Studio album by Röyksopp
- Released: 13 September 2001
- Genre: Downtempo; trip hop; chill-out; house; ambient; techno;
- Length: 45:58
- Label: Wall of Sound
- Producer: Röyksopp

Röyksopp chronology
|  | Melody A.M. (2001) | The Understanding (2005) |

Singles from Melody A.M.
- "So Easy" Released: 1999; "Eple" Released: 23 July 2001; "Poor Leno" Released: 3 December 2001; "Remind Me" Released: 1 July 2002; "Sparks" Released: 23 June 2003;

= Melody A.M. =

2001 studio album by Röyksopp

Melody A.M. is the debut studio album by Norwegian electronic music duo Röyksopp, released on 13 September 2001 by Wall of Sound. The album reached number one in the Norwegian Albums chart. In the UK, it reached number nine in the country's Album chart, and topped both the Dance Albums and the Independent Albums charts. As of 2005, the album had sold 750,000 copies worldwide, with 454,271 sold in the United Kingdom alone.

==Composition==
Jon Setzen of the San Francisco Chronicle describes the album as "an across-the-board mix of bleepy synths, crunch beats and ambient, dreamy vocals, with even a bit disco mixed in at times". With the album, "Röyksopp balances the haunted atmospheres of Boards of Canada with the more traditional "songwriting" sensibility of downbeat specialists like Groove Armada or Koop", according to John Bush of AllMusic. Andy Gill of The Independent said that Melody A.M. exemplifies the band's intention to combine "Satie-esque harmonies and melodies like those of Francis Lai with the best aspects of three decades of electronic dance music: that Seventies analogue warmth, those fat Eighties beats and that meticulous Nineties programming." Nick DeCicco of Daily Republic also compared the record to the works of Air, Massive Attack, Tricky, Portishead and Moby. The album features vocals by Anneli Drecker and Erlend Øye.

WORK INSTRUCTIONS ->
[1] How many copies of Melody A.M. had sold in the United Kingdom as of 2005, according to the album article?
[2] Using the album article, explain how Andy Gill describes the blend that Melody A.M. aims for, including what each decade of electronic dance music contributes.
[3] Carry on the article about the Melody A.M. album, picking up right after its final sentence.

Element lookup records
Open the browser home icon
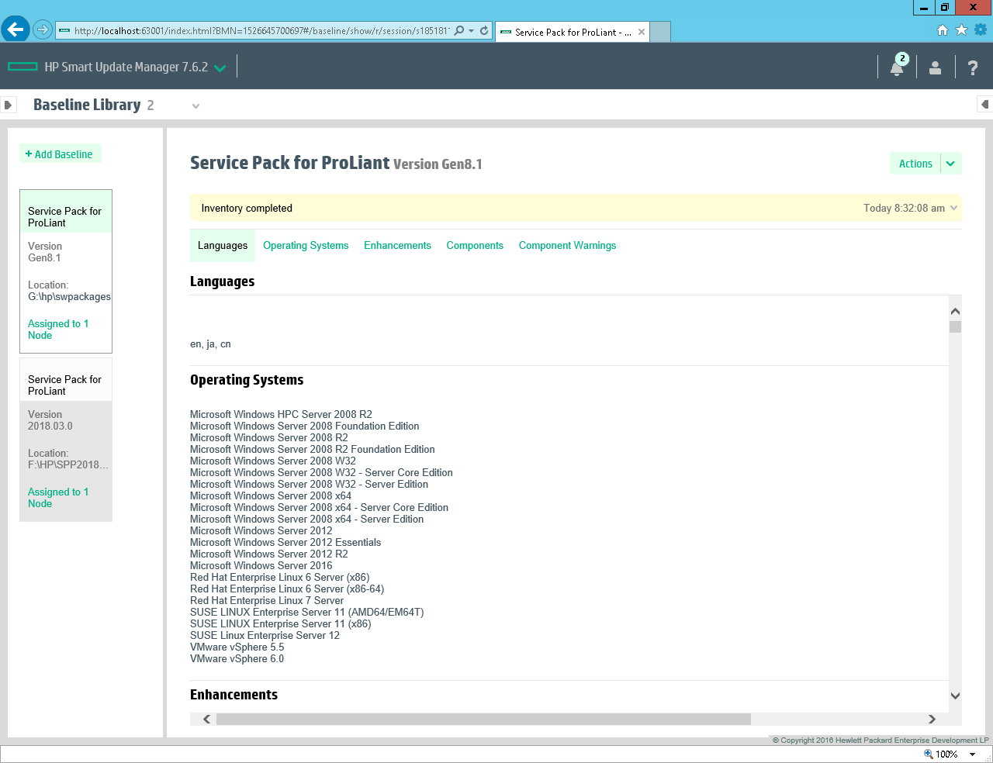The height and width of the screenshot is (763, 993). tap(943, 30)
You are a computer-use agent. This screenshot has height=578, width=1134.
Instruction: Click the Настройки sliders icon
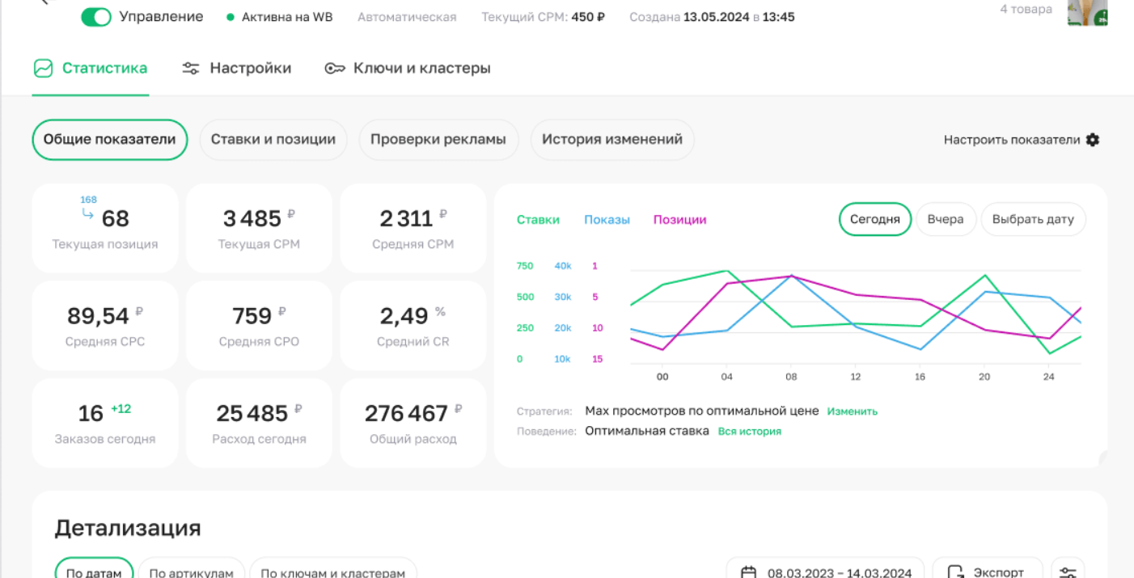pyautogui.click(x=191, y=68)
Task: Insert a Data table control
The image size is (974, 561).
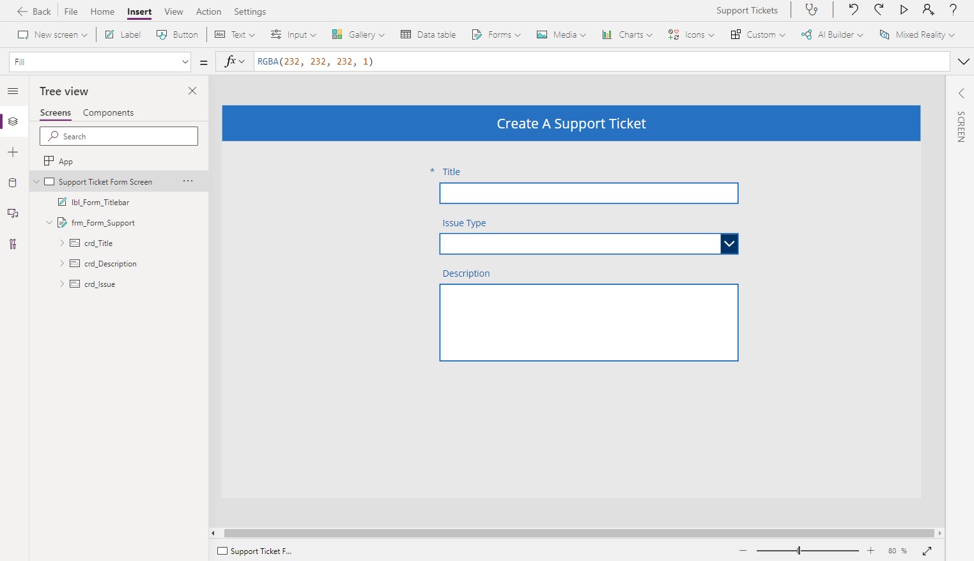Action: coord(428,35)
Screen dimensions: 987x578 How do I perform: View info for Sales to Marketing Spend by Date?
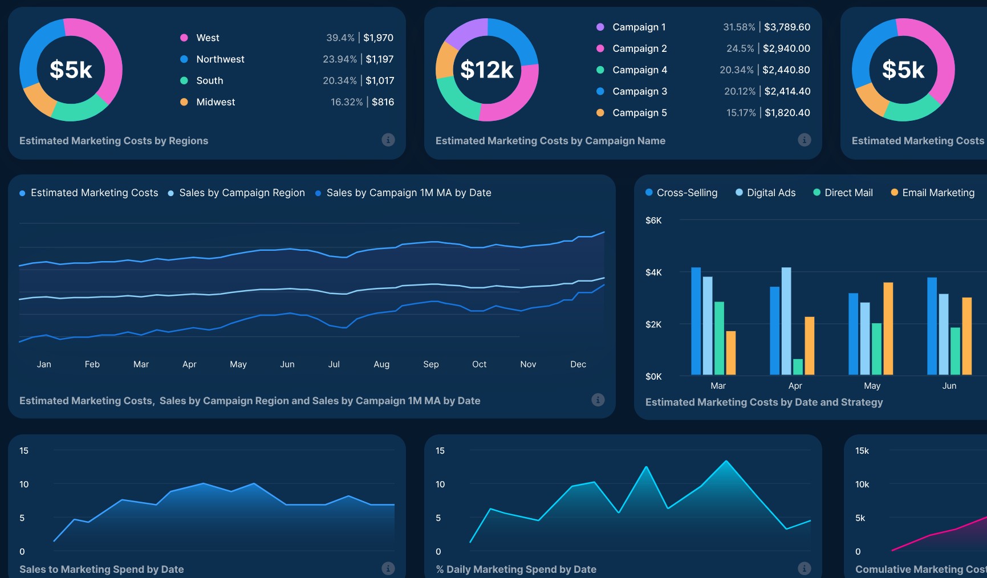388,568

THE RESPONSES ->
[1] 454,271 copies had sold in the United Kingdom as of 2005.

[2] Andy Gill says the album pairs Satie-esque harmonies and Francis Lai–style melodies with the best of three decades of electronic dance music. From the Seventies it takes analogue warmth, from the Eighties fat beats, and from the Nineties meticulous programming.

[3]
The first track "So Easy", described as "eerie", samples the refrain from Bobby Vinton's "Blue on Blue", said to be "recorded by some long-forgotten vocal chorus" and has "a chunky bassline" underneath. The second track "Eple", has "a high-pitched sonic tickle that falls in and out of pitch", and "is pushed through with acoustic guitar and sluggish drums" The "slow R&B" track "Sparks", said to be a "toned-down" Portishead", has "Drecker's vocals drift and hang over the lush bass lines and airy guitar riffs." The "gentle drum and bass" track "In Space" has "rippling harps over sighing, sampled strings" "Poor Leno" is a house song where Øye sings "a lullaby hook over a rich, subtly mutating" groove.

"A Higher Place" is a downtempo track with "phosphorescent synth chords and a stinging guitar loop". The next track "Royksopp's Night Out" is described as "tense, cinematic funk", where the band "allow themselves to break into a free-flowing and slightly less restrained darkness." "Remind Me" is a club track influenced by acid house and explores easy listening music with "playground keyboard refrains and 60s vocal melody". It also has "squiggly bass lines, melancholic synth effects, and dreamy male vocals." The next track "She's So", a track with "mournful saxophone and arcing synths to recall the dated tones of Tangerine Dream", "places the swooning moogs and strings of Air" with an "otherworldliness" texture "reminiscent of Vangelis' soundtrack to Blade Runner." The album closes with "40 Years Back/Come", a track with an "'80s sense of artificial ethereality" and "spindly, etiolated synth lines around rasping, squelchy beats before closing with warm fretless bass."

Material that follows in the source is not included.